His son is playing for The Taft School in Watertown, now.
“I saw a terrific opportunity to rejuvenate and rebuild a beautiful park in a very important part of our town, in a central part of our town,” he said.
“I think if you think through most of the year, every resident goes through there on a fairly regular basis,” he said, “because of The Playhouse, or the government offices there. You’ve got the Yanity Gym, kids are playing basketball there.
“It just seems baseball is a spring and summer sport so people are finally getting outside. It’d be a great thing to be able to use it not just for baseball but for getting together,” he said.
“A place where not only kids and their parents can use it, but people either visiting the town offices, of visiting The Playhouse, or just walking through will get an opportunity to stop and sit there, at one of the picnic tables, or just along the wall there, and enjoy a soda and a hamburger, and have lunch,” Mr. Goldstone said.

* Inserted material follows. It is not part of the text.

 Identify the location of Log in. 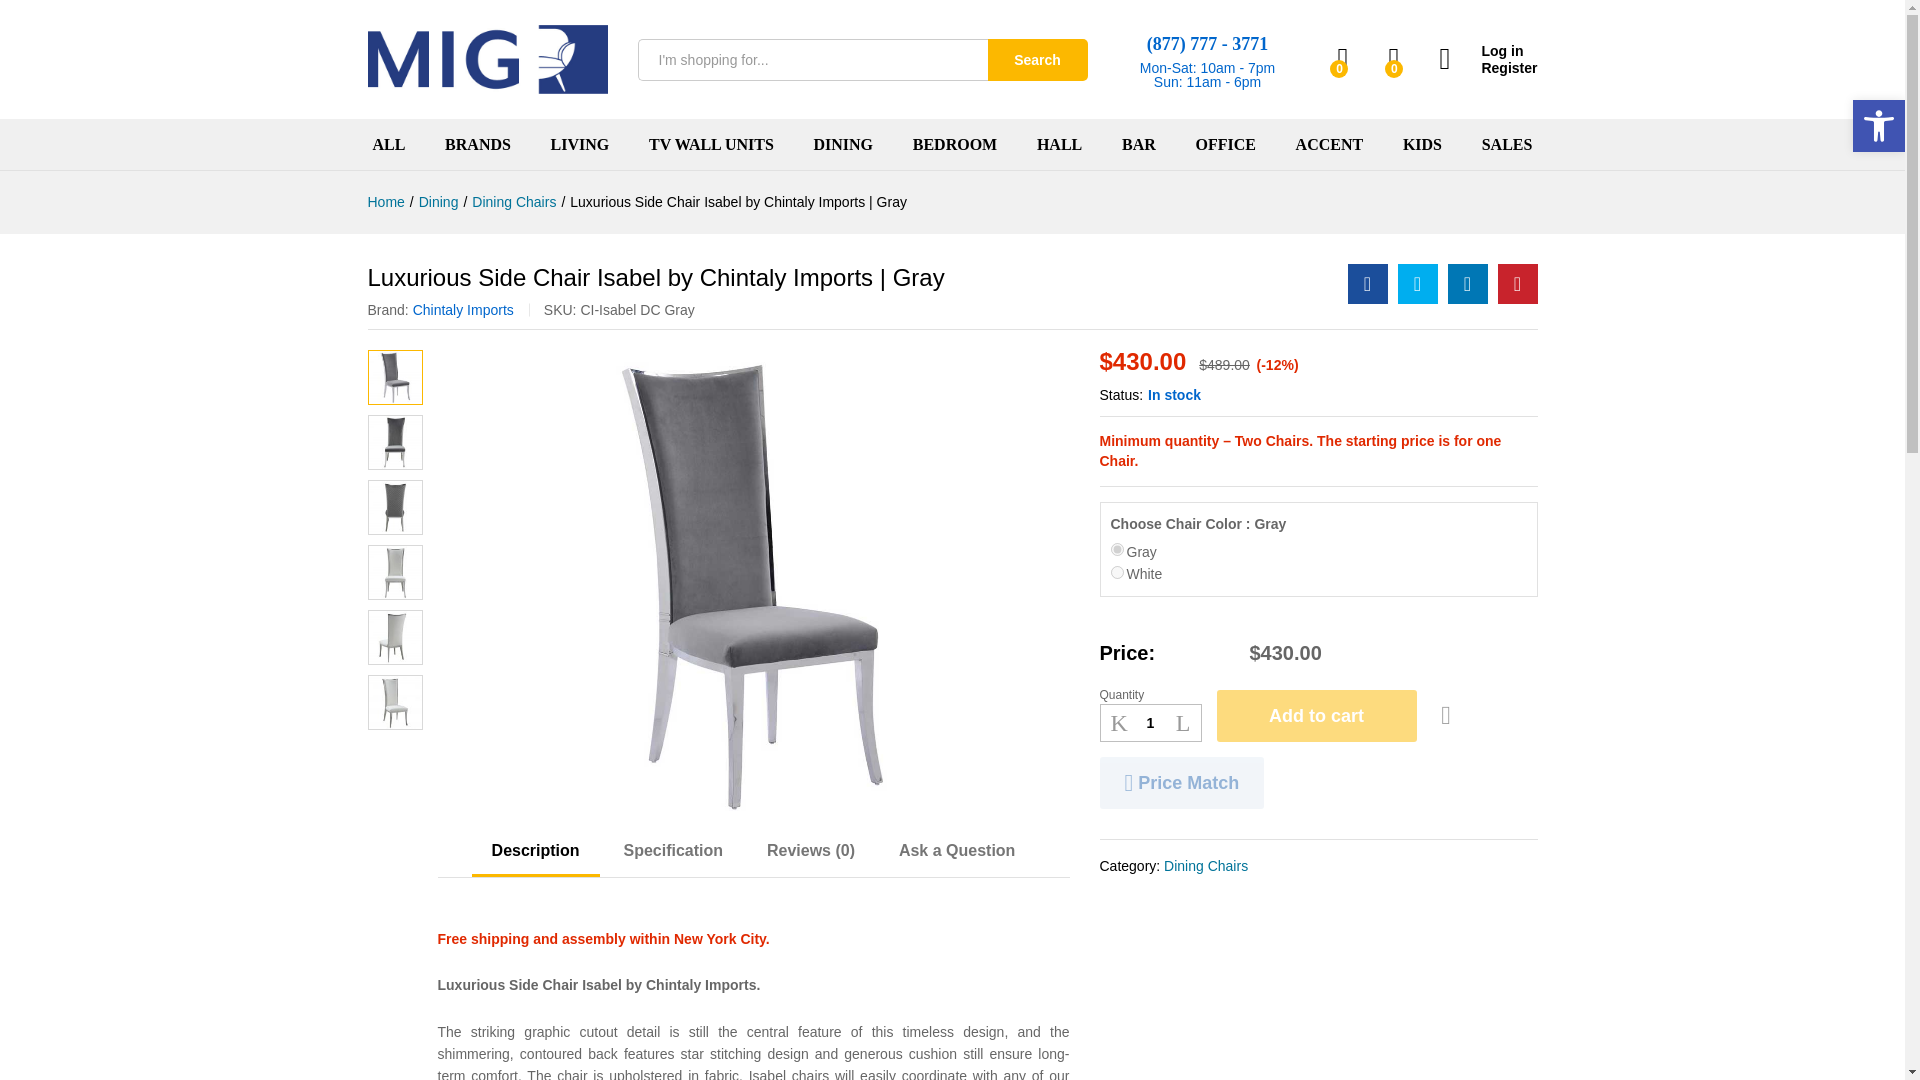
(1488, 52).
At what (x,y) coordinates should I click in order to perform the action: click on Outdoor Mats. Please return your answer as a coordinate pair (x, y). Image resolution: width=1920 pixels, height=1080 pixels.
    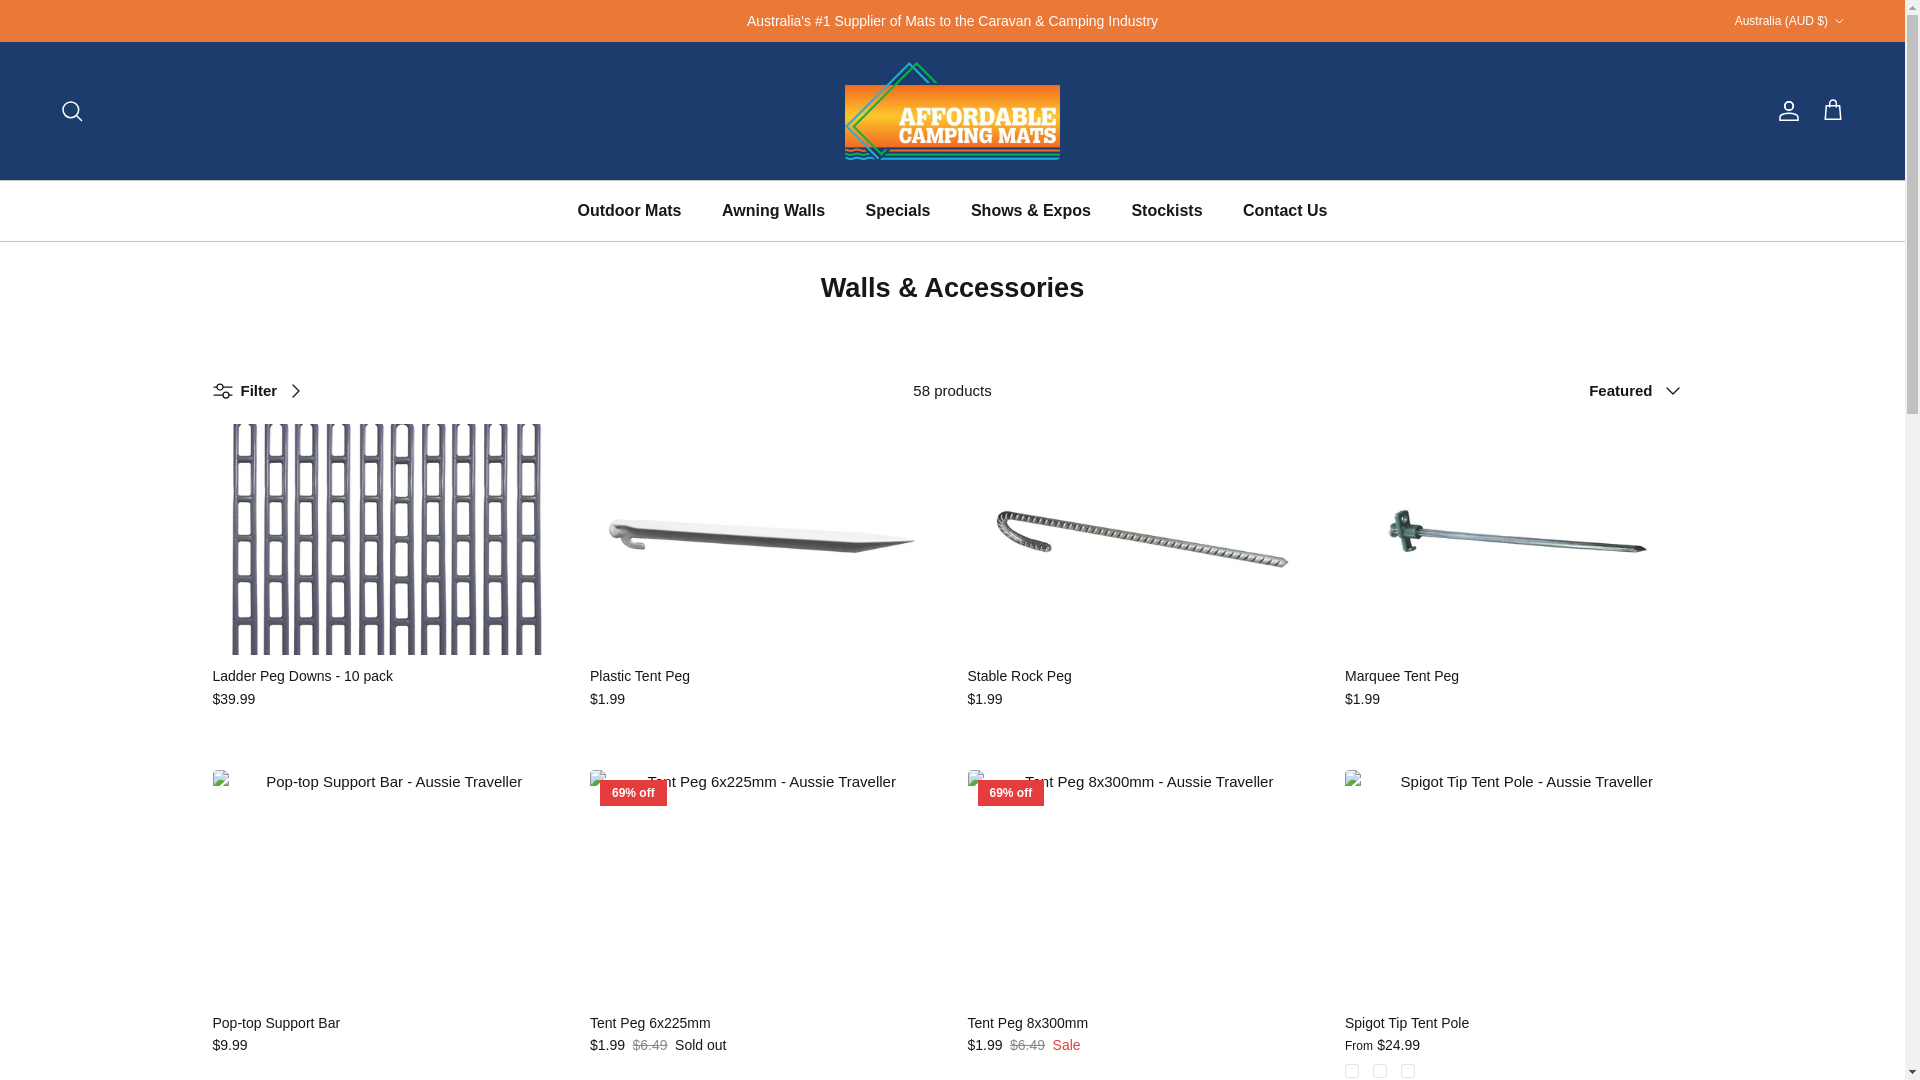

During ballgames, the concession stand would often be open.
“I just think it’s going to be a real central gathering place,” he said.
Liz Goldstone is “not as big a baseball fan” as her husband, he said, but she is “a big fan of creating a park” and worked closely with Mr. Roche and Mr. Alicea on the plan.
“Liz put a lot into the choosing of the site amenities and the design of the landscaping and the layout of the park,” Mr. Roche said.
Ciuccoli Field, behind what some people still call “the old high school,” is named for the late Chick Ciuccoli, a town worker who lovingly cared for the field for many years.